Hatalardan çok çabuk ders alabilen bir yapısı var Erdoğan’ın. Hata yapmaktan korkan biri de değil. Hiç hata yapmayanın hiç bir şey yapmayan olduğunu biliyor, hata yaptığında bunu kabul edip ders çıkarabiliyor. Bunu açık açık söylemekten de çekinmiyor.
Yakın tarihin en büyük siyasi ve manevi inanç kırılmasına yol açan 17/25 Aralık Operasyonu’ndan sonra “Bunların alnı secdeye geliyor diye düşündük ve aldandık, bizi aldattılar, sırtımızdan vurdular, kandırıldık” demişti. İnsan olarak evet ama bulunduğu makam itibariyle kabul edilemez bir itiraftı bu ama bir gerçeğin altının çizilmesi bakımından da çok önemli idi.
Erdoğan hatasını kabul etti, fakat Gülen Cemaati 40 yıl toplum nazarında sabırla ördüğü Nezahet Hırkası’nı parçalayıp bir kenara atarak Hakaret Zırhı’nı bürünüp saldırıya geçti ve hatasını kabule asla yanaşmadı.
Peki neydi Erdoğan’ın bulunduğu makama rağmen itiraf ettiği; kendisini “Altın Nesil” olarak nitelendiren Gülen Cemaati’nin ise kabule yanaşmadığı hata?
Said Nursi’nin muhteşem bir tespit ve reçetesi vardır toplum için. Toplum olarak halimizi anlatırken 3 duruma vurgu yapar.
Cehalet... Zaruret... İhtilaf...
Buna karşılık 3 çözüm önerir.
Sanat... Marifet... İttifak...
Bendeniz nam-ı diğer Amedbaba; bu tespit ve çözümü şöyle anladım:
Toplumun cehaleti; kötü yönetimin ülkeyi ekonomik açıdan zarurete düşürmesiyle gerçekleşir ve cehalet ile zaruretin birleşmesi, toplumsal ihtilafa, kaosa, kargaşaya, anarşiye yol açar.

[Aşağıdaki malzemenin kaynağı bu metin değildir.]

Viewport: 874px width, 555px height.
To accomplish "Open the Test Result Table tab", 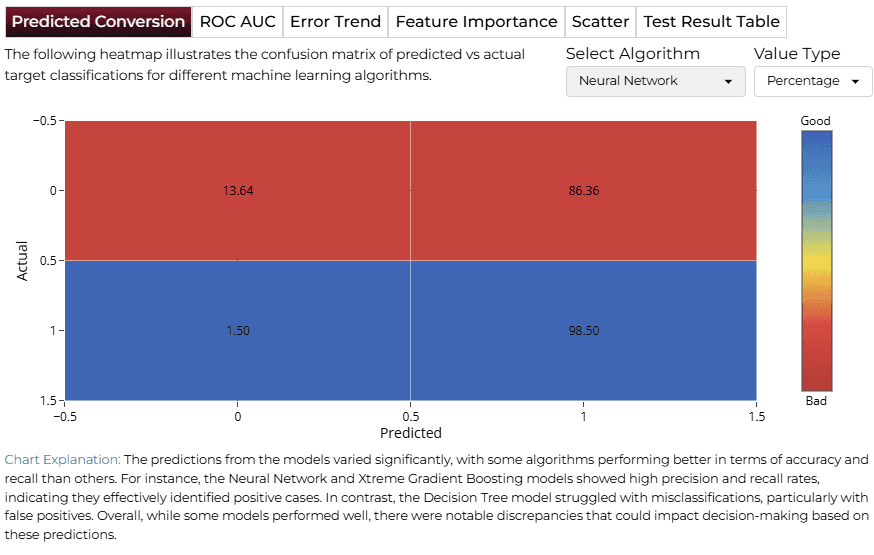I will coord(711,22).
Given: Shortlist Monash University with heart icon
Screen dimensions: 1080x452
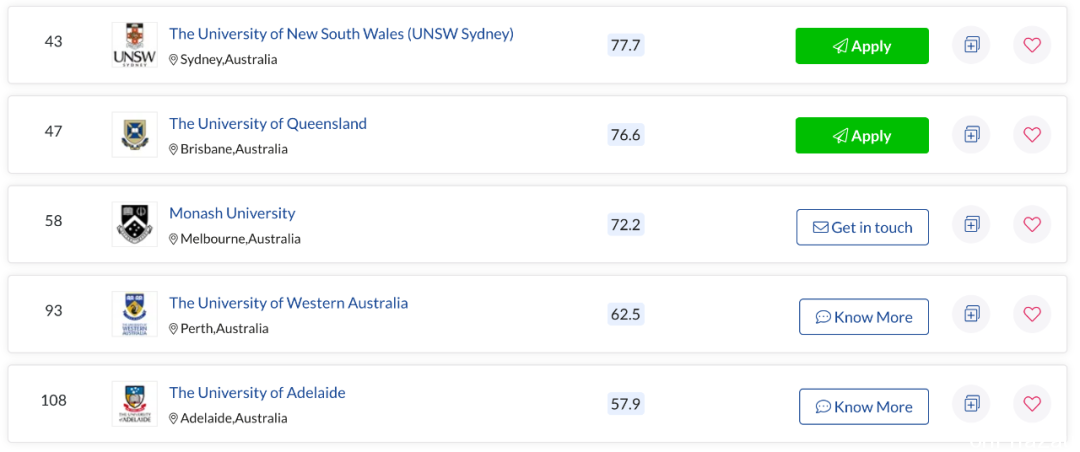Looking at the screenshot, I should tap(1032, 225).
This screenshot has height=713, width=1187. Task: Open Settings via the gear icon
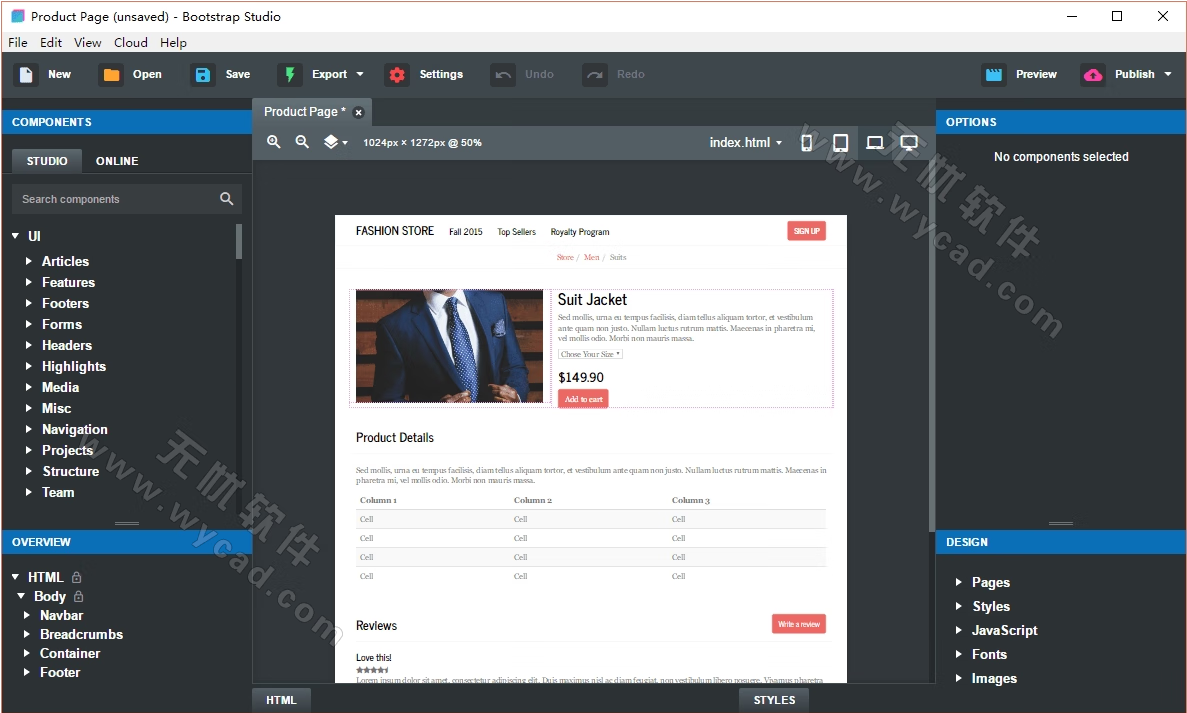(397, 74)
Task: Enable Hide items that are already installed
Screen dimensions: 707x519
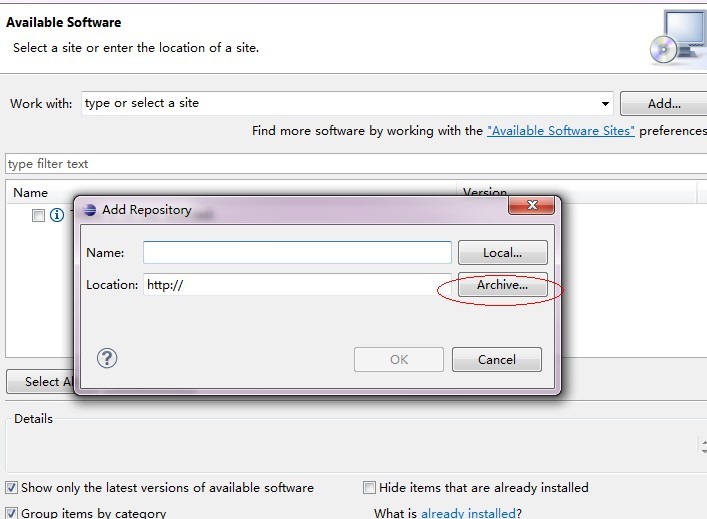Action: point(369,488)
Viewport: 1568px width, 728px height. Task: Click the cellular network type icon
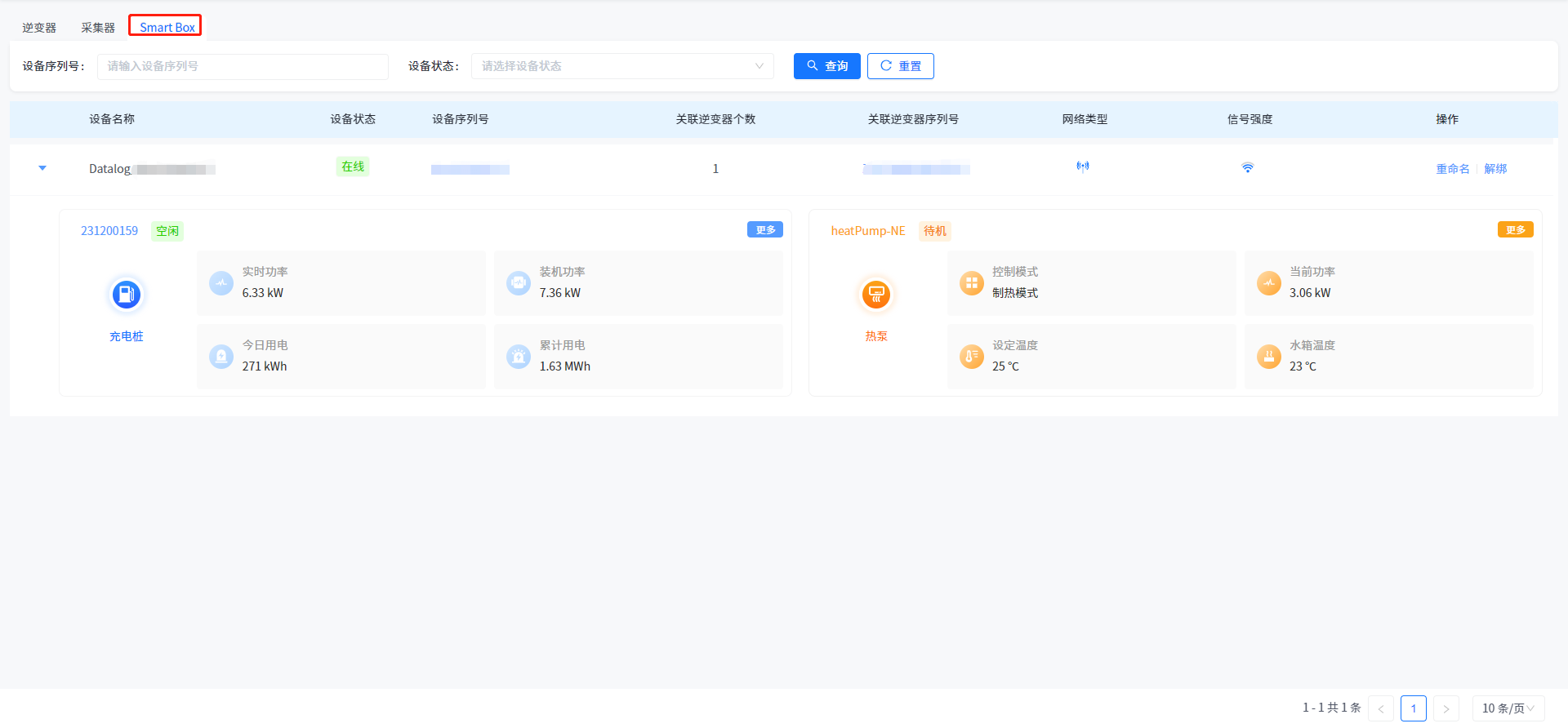[x=1083, y=167]
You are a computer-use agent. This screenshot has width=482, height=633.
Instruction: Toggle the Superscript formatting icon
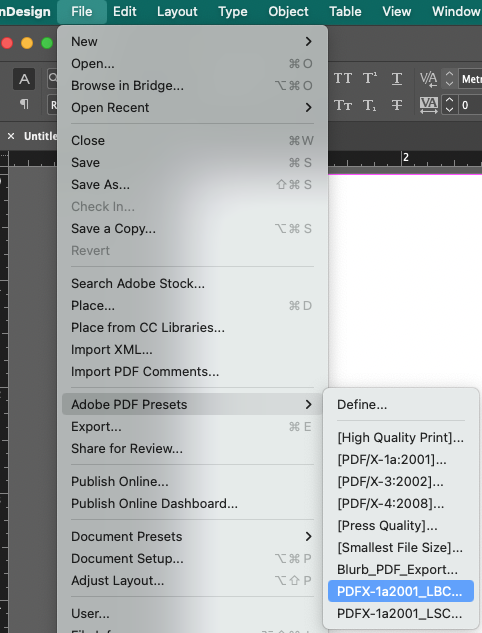(370, 78)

Bunu ortadan kaldırmak için Said Nursi’nin Sanat kod adını verdiği sivil toplum dinamikleri, yani STK dediğimiz yapılar, Marifet kavramıyla ifade edilen Siyasi Yönetim’e yapıcı eleştirileri ve cehaleti ortadan kaldıracak eğitim faaliyetleri ile destek olmalıdır. Sivil Toplum Kuruluşları, STK’lar bu faaliyetleri ile Yönetişim alanı içinde bulunurlar. Yönetim yani siyasi iktidar alanında olanlar ise, Yönetişim alanında olana rahat faaliyet yapabilmesi için destek olur, imkan sağlar. Bu ikisi; yani Yönetişim ve Yönetim elbirliği yaparsa, toplumsal barış, birlik, İttifak sağlanır.
Said Nursi’nin bu çözümü bir yere kadar başarıyla uygulandı ve AkParti 2011 seçimlerinde yüzde 50 ile 3. Kez iktidar oldu.
Sonra?
Görüldü ki; uygulamada çok vahim hatalar yapılmış, çizgi aşılmış, kimse kendi alanı içinde kalmamış, haddi hududu yok etmişler.

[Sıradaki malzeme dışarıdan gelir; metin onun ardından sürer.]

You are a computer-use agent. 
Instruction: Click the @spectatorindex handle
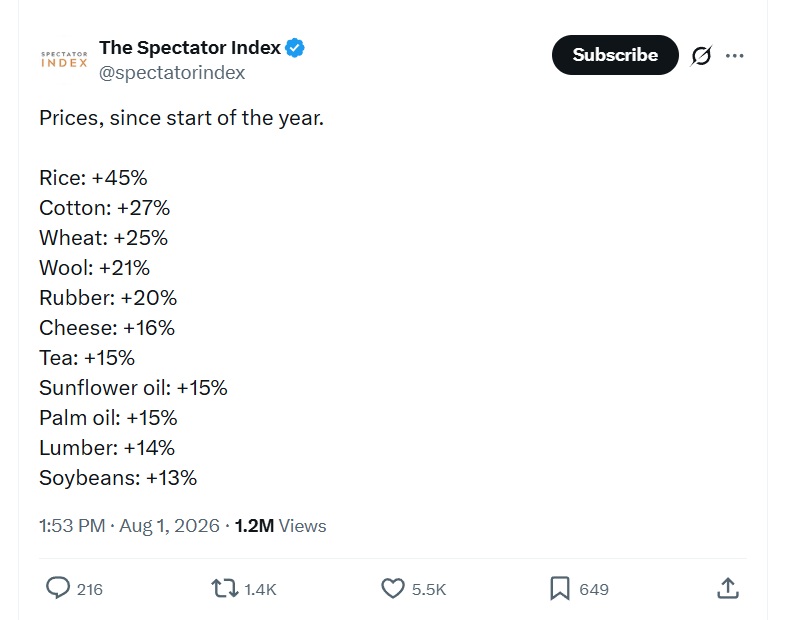172,73
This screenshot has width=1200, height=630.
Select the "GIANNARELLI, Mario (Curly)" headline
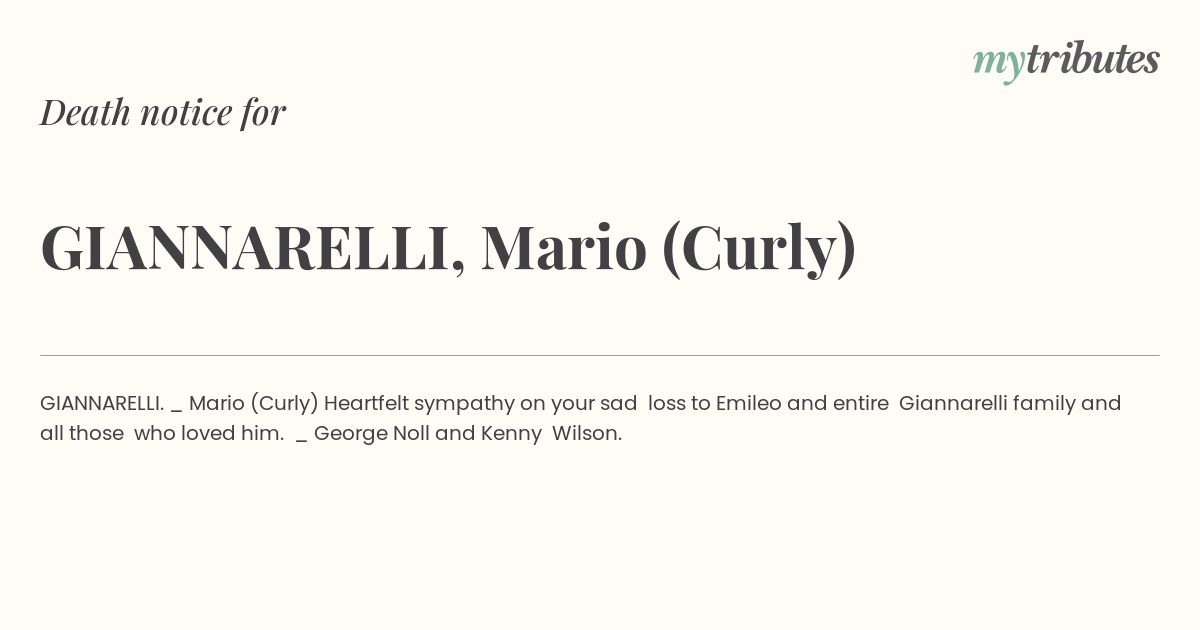(448, 248)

Yönetişim alanında kalması gereken en güçlü STK, yani Fethullah Gülen Cemaati bütün planlarını Yönetim’i ele geçirmek için yapmış. Arka planda bu amaçla kurduğu iç ve dış bağlantılar, ortaklıkların da “hadi” diyerek gaz vermesiyle kendisini hazır hissettiği an düğmeye basarak operasyona girişmiş.

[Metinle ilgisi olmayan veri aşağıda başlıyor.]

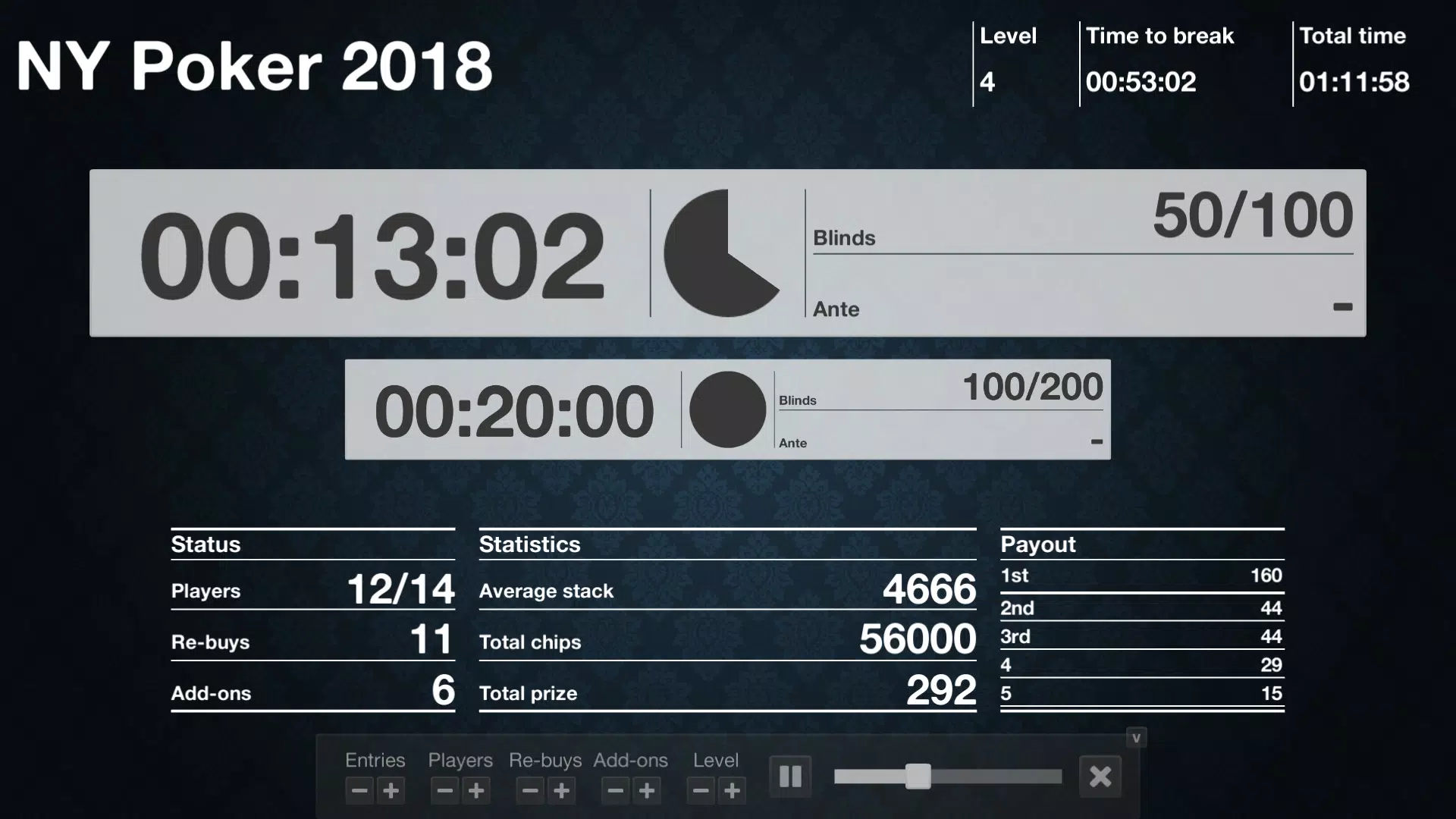Viewport: 1456px width, 819px height.
Task: Click the minus button under Entries
Action: (358, 790)
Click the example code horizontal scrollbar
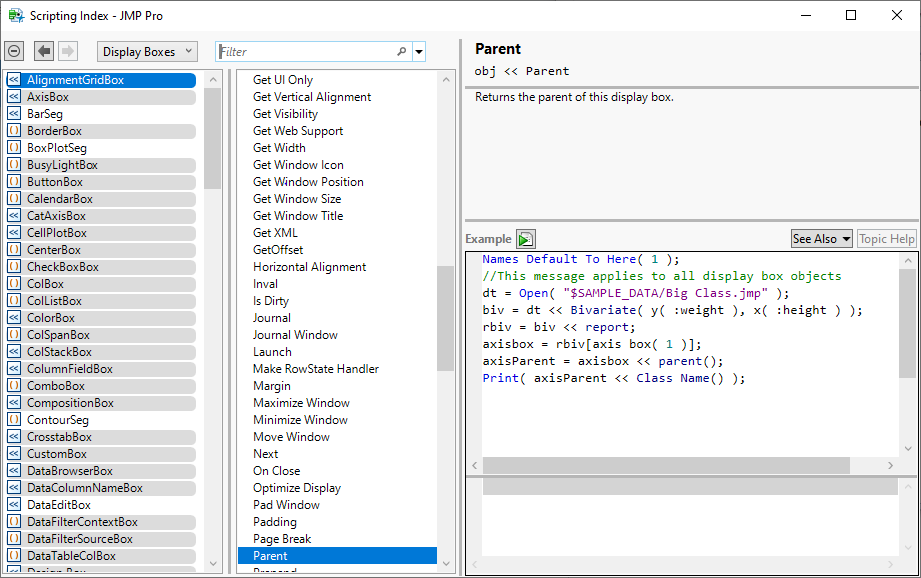921x578 pixels. [666, 466]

Yönetim ise; “Bunların alnı secdeye geliyor, hazır kadroları da var” diyerek Yönetişim alanında kalması gereken yapıyı, işin kolayına kaçarak Yönetim Ortağı haline getirmiş ve iş bir noktadan sonra kontrolden çıkmış, Siyasi İktidar kendi eliyle kendine darbe yapar konuma sürüklenmiş.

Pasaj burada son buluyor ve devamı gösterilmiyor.